Il divieto di vendita di beni di lusso colpisce profondamente le aziende italiane che hanno nella Federazione Russa un prezioso acquirente. Il made in Italy è particolarmente apprezzato dalle parti di Mosca e settori come l’alta moda, le calzature, l’arredamento, l’automotive, la nautica e l’agroalimentare perderanno un’importante fetta di mercato con ovvie ricadute negative sul piano occupazionale.

In generale il sentimento antirusso che si è ingenerato in Italia, unito alle sanzioni, causerà enormi danni al comparto turistico già pesantemente colpito dalle misure adottate per la gestione pandemica.

Ma come si sta comportando il resto del mondo nei confronti dei sovietici?

In evidenza le nazioni che hanno elevato sanzioni alla Russia.

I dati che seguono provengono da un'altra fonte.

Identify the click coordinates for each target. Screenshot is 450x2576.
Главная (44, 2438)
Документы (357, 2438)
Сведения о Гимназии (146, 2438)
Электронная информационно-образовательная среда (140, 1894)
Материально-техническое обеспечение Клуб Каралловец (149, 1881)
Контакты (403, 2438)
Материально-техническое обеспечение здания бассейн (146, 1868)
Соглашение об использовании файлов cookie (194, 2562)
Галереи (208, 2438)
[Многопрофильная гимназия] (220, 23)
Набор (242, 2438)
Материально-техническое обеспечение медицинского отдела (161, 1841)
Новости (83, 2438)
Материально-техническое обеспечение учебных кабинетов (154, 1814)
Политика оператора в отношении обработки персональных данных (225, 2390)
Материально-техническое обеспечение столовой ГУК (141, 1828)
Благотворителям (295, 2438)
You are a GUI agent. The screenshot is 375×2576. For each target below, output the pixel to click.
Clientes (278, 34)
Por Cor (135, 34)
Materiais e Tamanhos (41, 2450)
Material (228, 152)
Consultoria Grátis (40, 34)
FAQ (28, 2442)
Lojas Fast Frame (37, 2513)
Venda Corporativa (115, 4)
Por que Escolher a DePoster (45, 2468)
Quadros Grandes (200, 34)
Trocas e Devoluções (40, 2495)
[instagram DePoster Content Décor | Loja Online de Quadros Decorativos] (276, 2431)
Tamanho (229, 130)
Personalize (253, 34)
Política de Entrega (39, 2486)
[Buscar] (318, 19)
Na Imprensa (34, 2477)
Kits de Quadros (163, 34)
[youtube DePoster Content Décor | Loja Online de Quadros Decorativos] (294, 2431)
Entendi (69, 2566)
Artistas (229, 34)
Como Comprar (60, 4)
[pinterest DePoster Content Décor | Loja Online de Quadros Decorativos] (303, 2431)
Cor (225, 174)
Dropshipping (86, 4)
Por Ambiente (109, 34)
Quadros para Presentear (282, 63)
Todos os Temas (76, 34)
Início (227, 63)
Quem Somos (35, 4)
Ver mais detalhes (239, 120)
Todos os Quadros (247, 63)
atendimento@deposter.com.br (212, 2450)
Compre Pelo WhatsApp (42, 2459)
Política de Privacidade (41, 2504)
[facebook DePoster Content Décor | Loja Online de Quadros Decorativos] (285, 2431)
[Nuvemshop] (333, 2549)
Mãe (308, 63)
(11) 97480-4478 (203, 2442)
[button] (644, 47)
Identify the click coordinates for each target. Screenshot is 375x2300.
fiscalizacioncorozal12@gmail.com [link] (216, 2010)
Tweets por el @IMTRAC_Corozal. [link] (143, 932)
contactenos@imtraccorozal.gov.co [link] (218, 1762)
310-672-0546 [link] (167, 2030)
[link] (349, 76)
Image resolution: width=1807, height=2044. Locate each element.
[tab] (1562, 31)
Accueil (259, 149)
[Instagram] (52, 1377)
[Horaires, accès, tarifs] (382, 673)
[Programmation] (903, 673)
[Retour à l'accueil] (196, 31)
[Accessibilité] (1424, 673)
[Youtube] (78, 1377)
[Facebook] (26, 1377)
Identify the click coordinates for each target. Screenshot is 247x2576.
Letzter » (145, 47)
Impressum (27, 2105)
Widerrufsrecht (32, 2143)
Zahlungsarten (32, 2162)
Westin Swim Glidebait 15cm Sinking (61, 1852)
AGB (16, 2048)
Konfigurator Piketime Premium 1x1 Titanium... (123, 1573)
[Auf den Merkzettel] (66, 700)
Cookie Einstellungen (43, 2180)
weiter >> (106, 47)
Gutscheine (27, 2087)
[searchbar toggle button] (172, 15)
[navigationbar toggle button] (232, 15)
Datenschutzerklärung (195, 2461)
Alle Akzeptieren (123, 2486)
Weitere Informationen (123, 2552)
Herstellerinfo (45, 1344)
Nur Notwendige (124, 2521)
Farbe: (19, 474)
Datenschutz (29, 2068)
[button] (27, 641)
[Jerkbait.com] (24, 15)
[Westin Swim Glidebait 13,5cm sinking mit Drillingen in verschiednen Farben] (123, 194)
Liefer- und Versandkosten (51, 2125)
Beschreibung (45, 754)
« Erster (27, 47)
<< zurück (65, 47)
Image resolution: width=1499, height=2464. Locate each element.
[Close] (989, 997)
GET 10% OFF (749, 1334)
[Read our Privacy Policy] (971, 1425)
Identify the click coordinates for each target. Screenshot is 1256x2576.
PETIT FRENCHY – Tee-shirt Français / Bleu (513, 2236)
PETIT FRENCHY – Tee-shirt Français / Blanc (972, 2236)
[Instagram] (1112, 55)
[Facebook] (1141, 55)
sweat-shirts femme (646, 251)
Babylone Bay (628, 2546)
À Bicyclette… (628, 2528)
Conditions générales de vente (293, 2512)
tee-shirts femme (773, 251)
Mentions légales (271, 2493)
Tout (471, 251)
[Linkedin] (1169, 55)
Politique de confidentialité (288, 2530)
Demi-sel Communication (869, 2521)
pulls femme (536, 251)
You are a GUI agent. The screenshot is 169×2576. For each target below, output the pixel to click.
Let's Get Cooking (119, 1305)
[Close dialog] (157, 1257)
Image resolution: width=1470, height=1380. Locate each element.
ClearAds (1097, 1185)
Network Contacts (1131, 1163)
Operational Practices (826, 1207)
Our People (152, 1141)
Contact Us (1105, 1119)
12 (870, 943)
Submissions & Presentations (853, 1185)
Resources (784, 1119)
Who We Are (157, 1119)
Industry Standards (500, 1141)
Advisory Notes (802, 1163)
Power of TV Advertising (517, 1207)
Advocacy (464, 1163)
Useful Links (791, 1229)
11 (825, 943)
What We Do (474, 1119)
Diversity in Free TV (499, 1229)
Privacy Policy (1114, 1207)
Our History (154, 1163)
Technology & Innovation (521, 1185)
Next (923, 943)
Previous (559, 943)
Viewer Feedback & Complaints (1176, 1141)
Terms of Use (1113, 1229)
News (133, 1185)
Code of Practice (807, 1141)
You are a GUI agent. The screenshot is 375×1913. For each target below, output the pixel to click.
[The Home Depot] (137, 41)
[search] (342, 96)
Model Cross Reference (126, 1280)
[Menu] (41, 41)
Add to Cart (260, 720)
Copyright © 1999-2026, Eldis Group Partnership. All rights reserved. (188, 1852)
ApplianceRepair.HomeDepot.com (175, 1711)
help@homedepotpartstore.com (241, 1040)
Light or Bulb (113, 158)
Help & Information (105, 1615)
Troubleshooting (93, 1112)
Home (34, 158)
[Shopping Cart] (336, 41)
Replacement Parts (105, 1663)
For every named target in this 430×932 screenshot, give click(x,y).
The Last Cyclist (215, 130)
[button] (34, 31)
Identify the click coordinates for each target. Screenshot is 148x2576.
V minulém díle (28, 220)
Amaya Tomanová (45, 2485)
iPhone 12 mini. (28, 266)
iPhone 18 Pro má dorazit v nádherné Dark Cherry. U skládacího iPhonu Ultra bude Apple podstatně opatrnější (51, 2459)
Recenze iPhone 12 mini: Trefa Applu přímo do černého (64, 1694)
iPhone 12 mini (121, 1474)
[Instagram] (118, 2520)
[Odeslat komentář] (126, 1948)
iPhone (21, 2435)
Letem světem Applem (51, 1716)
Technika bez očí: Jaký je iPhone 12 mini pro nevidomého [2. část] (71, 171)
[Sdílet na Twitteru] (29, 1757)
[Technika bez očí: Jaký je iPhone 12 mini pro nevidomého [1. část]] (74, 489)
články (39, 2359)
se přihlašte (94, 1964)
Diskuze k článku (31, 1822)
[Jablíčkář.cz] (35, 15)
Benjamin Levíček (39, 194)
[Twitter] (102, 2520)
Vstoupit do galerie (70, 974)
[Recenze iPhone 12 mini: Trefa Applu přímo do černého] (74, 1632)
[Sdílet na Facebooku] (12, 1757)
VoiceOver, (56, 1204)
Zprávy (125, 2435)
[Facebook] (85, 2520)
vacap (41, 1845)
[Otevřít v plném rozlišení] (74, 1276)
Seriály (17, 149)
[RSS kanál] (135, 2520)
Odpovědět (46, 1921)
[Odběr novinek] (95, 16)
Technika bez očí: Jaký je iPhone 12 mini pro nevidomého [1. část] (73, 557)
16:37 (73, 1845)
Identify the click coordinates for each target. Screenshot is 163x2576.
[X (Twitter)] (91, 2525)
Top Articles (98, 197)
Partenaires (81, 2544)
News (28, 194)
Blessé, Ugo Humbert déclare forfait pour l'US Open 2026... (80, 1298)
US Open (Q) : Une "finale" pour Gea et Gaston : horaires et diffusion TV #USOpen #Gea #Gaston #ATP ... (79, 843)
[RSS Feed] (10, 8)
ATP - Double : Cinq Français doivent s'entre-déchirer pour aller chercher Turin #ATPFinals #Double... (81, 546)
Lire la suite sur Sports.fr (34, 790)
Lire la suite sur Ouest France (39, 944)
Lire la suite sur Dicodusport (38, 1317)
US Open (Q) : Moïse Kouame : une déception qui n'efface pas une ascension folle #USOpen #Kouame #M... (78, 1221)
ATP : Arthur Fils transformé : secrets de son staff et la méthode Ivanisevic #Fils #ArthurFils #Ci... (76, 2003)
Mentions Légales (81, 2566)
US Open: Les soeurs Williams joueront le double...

Tolte le nazioni “atlantiche” non vi è al momento particolare interesse a sanzionare la Russia, anzi in molti stanno approfittando della situazione per acquisire importanti fette di mercato ed assicurarsi vantaggiosi contratti nel settore energetico.

Anche tra i Paesi che hanno scelto la “linea dura” rileviamo una certa asimmetria di intenti laddove vi siano interessi industriali e commerciali da tutelare o vi sia l’assoluta necessità di approvvigionare alcuni prodotti.

Questo Centro Studi Politico-Economico del sindacato dei Carabinieri UNARMA ritiene che le sanzioni alla Russia presenteranno un conto salatissimo per l’economia italiana.